I didn’t. “What’s happening? What’s going on with you?”

“I don’t know where to start. It’s about all the things that used to happen to me. I used to pee the bed, I was always blacking out. You remember. All of that, everything, was stemming from something else. Whatever it was, it fucked me up. And I think I know what it was. I know, but I don’t know. It’s all fucked up.” Brian’s sentences didn’t quite connect; they were like fragments gouged from various conversations. And I’d rarely heard my brother swear. But rather than making him seem tougher or more seasoned, these words did the opposite. They lent him a curious innocence.

“Go on,” I said. I was whispering; at that second it seemed the only way to speak. “Be more specific.”

“This guy named Neil. Whatever happened to me, happened to him too. But he remembers better than I do. I’m sure he knows what happened the night you found me in the space beneath the house. He might even know what happened that Halloween, in the woods, when I blacked out.” Brian made a hiccuping sound, then quickly spat out the next sentences. “It wasn’t a UFO. It was our coach. And Neil knows. He’s going to be here soon. He’s going to tell me. To confirm things. I’ve been waiting for him for years.”

His words confused me. I opened my mouth to form questions; Brian must have anticipated this because he stopped me. “No,” he said. At that moment he inched forward, leaning his head beside me, brushing closer until his ear touched my left shoulder. I moved my right arm and cradled his face in my hand, gently closing his eyelids with my fingers. His breathing grazed my skin, as delicate and even as a glassblower’s.

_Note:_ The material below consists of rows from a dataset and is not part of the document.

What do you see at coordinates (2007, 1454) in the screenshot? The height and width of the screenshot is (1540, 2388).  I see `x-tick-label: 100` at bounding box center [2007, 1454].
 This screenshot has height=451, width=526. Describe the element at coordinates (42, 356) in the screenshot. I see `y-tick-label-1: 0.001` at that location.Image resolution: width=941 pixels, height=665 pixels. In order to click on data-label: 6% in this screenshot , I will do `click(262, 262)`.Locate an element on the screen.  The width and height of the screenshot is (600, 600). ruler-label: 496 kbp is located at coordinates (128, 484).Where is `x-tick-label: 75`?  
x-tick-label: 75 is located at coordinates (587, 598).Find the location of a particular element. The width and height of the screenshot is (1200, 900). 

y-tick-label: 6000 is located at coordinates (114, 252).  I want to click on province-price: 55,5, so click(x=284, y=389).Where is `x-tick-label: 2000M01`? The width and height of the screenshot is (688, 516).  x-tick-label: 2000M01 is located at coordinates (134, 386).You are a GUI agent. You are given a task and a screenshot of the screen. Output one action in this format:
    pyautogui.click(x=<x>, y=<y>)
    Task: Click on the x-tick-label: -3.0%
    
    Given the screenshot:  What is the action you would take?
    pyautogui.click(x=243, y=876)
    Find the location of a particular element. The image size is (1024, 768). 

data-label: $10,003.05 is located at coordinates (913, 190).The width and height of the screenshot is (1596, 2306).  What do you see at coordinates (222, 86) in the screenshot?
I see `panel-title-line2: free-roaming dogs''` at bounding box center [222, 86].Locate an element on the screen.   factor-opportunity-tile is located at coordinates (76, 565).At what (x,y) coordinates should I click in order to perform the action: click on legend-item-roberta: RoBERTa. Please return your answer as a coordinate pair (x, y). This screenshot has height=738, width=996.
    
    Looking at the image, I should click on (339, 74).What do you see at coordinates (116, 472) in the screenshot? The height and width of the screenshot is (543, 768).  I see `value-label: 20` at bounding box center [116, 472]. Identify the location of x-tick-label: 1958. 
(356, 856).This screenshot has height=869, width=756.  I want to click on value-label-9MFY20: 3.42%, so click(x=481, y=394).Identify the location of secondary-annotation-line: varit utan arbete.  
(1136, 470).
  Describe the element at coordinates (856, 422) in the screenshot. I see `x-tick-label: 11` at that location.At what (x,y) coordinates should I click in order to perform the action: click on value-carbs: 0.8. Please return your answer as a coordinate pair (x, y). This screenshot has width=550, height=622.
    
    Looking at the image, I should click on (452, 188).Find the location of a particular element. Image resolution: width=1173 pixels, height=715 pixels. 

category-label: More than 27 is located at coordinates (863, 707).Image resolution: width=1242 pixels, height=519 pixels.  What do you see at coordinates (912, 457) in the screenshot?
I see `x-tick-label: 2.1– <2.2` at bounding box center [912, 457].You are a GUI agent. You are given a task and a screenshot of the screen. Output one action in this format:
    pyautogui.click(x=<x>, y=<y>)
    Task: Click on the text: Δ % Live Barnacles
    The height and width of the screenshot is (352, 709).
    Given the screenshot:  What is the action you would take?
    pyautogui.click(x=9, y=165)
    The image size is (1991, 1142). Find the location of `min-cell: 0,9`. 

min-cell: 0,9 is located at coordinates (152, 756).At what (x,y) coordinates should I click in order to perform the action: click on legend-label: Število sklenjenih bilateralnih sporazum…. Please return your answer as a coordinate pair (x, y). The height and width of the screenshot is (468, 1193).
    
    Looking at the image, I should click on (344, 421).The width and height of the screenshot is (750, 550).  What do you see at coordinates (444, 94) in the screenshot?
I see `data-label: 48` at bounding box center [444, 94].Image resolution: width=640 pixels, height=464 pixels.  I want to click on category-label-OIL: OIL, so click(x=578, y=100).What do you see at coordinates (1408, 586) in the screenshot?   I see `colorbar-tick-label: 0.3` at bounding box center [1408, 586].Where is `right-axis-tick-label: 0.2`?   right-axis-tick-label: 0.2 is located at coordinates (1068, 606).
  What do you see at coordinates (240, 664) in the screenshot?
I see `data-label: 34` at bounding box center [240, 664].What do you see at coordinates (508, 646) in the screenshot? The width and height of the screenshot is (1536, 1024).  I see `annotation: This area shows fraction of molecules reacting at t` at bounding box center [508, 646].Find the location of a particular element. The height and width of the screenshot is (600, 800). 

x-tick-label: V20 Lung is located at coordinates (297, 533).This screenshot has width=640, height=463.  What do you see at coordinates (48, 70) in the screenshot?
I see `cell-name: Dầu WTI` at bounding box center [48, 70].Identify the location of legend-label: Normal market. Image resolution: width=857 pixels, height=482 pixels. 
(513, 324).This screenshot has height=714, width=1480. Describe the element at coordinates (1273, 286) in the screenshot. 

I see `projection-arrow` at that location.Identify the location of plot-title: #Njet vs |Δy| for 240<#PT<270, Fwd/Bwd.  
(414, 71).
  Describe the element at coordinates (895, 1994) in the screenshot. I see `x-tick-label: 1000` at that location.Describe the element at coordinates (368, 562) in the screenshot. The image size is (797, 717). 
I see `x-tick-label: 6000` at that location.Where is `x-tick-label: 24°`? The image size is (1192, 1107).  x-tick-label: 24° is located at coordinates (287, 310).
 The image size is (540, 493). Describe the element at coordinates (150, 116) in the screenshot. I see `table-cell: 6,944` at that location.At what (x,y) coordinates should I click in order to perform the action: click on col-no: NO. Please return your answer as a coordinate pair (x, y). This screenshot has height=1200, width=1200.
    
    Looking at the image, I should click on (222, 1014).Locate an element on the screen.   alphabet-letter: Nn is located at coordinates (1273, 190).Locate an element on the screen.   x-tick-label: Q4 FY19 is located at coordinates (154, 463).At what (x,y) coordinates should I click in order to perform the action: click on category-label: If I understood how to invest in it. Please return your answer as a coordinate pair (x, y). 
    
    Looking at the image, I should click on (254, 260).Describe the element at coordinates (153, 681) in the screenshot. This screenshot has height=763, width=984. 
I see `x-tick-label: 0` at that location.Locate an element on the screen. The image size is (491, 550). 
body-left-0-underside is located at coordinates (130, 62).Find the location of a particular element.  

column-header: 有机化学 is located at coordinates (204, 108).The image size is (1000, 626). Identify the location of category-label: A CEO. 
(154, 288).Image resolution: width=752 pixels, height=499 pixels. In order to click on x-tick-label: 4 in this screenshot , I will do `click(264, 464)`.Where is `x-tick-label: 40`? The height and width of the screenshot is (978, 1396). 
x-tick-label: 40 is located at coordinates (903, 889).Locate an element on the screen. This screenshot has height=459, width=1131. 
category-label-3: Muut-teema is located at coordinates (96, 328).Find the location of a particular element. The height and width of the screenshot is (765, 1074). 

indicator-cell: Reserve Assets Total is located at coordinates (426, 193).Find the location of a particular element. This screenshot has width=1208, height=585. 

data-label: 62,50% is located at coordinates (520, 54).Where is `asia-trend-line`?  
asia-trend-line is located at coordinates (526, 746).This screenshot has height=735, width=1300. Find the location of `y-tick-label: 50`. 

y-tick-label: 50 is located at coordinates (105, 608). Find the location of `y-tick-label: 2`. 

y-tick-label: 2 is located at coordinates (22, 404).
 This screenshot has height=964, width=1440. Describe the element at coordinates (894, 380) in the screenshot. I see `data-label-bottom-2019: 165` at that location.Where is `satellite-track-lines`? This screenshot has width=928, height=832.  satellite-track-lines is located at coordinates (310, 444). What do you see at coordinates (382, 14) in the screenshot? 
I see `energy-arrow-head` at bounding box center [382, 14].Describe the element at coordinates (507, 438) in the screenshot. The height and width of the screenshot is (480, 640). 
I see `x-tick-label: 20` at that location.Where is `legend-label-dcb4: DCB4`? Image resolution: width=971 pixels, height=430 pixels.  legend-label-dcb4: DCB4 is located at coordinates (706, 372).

The questions remained, but I couldn’t ask them. I couldn’t speak at all. I simply held my little brother as night dammed the room around us, until, at last, we fell asleep.

sixteen

ERIC PRESTON

A merman starred in my afternoon nap’s dream. He lifted himself from the water, twisting his half-human, half-barracuda body onto a sea-splashed rock. His tail’s scales glittered green, then gold, then green again. He brushed away starfish and anemones, sighed, and craned his neck to face the sky. His flawless mouth opened and he sang, mournfully lamenting the ordinary love of a mortal…

…his voice blended into my grandma’s. “Eric, sweetie, you’ve got a guest.” So much for dreaming. I hauled myself back to reality and remembered it was the night of Neil’s scheduled return. But Neil wasn’t the guest Grandma spoke about. “I believe it’s your friend Brian,” she said. Right-Mrs. McCormick had invited us for dessert, a Christmas Eve welcome-home party for Neil.

Brian appeared in the doorway. His looks had altered, his hair now brushed and parted, his skin scrubbed and shining, touches of pink zit cream daubed here and there. He grinned, but the expression seemed false. Was that expression due to Neil?